Anyway, I've lost all my recordings for last 1.5 years. For now I am saving that HD, may be sometimes later dish or someone else will come up with recovery tool. But in general it sucks royally. Oh well, that's always the risk with being the early adopter.


----------



## Paradox-sj (Dec 15, 2004)

Zvi said:


> I've had western digital 750gb HD connected to VIP 622. Formatted last week, transferred pretty much everything to archive.
> Last night I've set transfer of 3 movies, estimated time 3 hours. Later on I went back to watch recorded show and noticed that 2 movies were still on DVR, and external HD leds weren't flashing.
> Attempted access to external HD resulted in the same msg: External device needs to be formatted to be used with Dish DVR. Restartign/resetting DVR and HD gave no results. So was my call to tech support. I was told that if I transfer files from DVR to external HD too many times it may fail. Which of course is complete BS.
> Anyway, I've lost all my recordings for last 1.5 years. For now I am saving that HD, may be sometimes later dish or someone else will come up with recovery tool. But in general it sucks royally. Oh well, that's always the risk with being the early adopter.

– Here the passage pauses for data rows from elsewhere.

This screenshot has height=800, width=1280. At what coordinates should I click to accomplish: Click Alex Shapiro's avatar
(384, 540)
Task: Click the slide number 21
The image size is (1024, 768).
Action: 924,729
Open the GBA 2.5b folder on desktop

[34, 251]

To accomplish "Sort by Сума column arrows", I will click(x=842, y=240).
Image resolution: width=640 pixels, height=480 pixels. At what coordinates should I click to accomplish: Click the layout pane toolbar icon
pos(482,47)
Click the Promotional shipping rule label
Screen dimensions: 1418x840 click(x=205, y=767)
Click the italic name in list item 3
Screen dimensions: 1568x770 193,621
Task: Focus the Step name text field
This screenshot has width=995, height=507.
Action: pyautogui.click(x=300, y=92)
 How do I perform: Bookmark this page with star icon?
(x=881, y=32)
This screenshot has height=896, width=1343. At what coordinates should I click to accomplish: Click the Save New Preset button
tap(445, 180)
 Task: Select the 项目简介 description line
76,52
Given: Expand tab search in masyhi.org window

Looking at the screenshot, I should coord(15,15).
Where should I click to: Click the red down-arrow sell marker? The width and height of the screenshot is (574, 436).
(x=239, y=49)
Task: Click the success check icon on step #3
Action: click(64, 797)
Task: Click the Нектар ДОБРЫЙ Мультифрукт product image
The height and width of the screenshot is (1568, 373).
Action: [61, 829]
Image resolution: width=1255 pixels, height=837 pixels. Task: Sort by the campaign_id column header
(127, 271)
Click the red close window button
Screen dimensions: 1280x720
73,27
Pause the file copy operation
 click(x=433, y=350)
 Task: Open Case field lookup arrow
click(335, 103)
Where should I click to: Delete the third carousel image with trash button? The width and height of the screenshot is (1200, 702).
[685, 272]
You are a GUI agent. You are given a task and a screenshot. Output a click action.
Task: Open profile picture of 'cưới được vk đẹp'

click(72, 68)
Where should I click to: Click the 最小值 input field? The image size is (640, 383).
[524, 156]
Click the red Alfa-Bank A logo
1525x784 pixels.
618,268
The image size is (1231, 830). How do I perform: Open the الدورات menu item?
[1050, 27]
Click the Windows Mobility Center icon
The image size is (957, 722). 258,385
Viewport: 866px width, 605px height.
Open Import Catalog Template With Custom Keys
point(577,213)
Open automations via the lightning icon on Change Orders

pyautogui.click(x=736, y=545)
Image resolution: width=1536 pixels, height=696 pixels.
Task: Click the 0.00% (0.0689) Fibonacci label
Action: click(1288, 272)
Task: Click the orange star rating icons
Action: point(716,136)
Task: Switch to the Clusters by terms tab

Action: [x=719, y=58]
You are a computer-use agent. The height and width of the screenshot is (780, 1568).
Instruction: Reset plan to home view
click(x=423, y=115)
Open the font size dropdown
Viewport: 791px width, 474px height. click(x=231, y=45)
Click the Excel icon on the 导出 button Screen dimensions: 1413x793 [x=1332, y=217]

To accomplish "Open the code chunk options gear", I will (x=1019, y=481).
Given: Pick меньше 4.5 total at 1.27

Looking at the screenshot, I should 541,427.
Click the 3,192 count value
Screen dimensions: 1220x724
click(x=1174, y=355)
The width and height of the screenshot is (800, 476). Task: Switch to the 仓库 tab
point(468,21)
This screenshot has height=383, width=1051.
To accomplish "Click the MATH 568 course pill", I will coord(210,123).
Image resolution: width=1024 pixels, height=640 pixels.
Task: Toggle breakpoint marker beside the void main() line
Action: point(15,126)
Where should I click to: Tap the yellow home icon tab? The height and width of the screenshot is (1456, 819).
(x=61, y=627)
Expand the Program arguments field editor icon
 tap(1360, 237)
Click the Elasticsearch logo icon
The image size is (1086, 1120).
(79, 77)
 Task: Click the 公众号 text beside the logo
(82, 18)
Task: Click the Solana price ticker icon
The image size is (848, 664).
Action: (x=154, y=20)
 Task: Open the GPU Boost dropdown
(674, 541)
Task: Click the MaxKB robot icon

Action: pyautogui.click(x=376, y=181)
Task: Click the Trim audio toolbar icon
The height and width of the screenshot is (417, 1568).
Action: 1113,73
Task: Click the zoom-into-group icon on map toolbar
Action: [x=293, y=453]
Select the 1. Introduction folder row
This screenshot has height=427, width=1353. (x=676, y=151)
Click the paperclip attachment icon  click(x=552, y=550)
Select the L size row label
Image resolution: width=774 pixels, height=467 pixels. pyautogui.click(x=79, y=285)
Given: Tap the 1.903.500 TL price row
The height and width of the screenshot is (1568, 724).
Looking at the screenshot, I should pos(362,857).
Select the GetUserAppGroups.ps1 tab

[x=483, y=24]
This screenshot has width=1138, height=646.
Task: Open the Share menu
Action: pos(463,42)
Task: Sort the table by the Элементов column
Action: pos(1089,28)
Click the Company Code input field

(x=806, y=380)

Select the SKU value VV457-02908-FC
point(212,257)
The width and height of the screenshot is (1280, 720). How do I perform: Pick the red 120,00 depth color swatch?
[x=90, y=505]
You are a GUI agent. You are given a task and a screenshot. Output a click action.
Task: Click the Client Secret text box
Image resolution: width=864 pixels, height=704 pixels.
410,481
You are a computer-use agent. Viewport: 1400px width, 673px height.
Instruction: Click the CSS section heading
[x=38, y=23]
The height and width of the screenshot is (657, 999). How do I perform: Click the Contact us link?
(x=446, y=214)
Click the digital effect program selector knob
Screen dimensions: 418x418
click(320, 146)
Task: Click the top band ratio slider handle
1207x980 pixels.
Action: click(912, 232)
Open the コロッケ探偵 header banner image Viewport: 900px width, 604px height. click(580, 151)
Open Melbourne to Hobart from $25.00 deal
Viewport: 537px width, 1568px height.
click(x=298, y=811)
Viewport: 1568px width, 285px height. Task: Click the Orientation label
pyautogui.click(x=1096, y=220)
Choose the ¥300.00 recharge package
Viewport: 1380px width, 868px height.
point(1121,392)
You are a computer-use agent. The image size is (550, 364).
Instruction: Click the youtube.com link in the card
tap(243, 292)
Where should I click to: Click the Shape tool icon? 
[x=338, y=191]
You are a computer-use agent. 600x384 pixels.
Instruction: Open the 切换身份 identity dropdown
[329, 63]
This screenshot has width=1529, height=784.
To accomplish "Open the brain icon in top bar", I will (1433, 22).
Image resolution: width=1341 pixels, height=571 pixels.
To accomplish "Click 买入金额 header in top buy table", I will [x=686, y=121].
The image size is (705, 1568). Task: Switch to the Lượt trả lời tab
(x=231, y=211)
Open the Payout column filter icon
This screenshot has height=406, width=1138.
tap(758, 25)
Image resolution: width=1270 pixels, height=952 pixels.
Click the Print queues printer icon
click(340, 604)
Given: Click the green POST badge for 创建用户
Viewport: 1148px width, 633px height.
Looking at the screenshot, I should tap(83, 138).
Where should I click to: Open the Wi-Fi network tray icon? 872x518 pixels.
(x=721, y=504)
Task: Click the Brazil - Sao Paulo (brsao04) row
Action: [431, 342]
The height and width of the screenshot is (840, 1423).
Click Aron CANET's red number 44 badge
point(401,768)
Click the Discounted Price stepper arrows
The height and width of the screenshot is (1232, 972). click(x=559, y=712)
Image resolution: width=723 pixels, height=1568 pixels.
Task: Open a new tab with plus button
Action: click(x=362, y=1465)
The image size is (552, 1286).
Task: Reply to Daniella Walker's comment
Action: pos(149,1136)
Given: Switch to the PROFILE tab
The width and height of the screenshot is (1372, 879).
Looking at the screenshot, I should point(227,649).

So where was the failure? Is the HDD OK or was this a softwr glitch?


----------



## Ron Barry (Dec 10, 2002)

Also Zvi.. Do you have multiple 622s? if so, was this drive moved between multiple 622s?


----------



## HDlover (Jul 28, 2006)

Hate to add insult to injury but you paid $40 to be a beta tester. You must feel like you paid for and are running windows Vista. My condolences and thanks for the post confirming why I'm not buying into this. Comcast with firewire to D-VHS is looking better and better.


----------



## Stewart Vernon (Jan 7, 2005)

I hate all this "paid beta tester" stuff. No technology is guaranteed 100%, ever... so even 5 years down the road if this is "perfected" technology... you could still lose all your movies. There is no remedy for losing all your movies, they would just be gone.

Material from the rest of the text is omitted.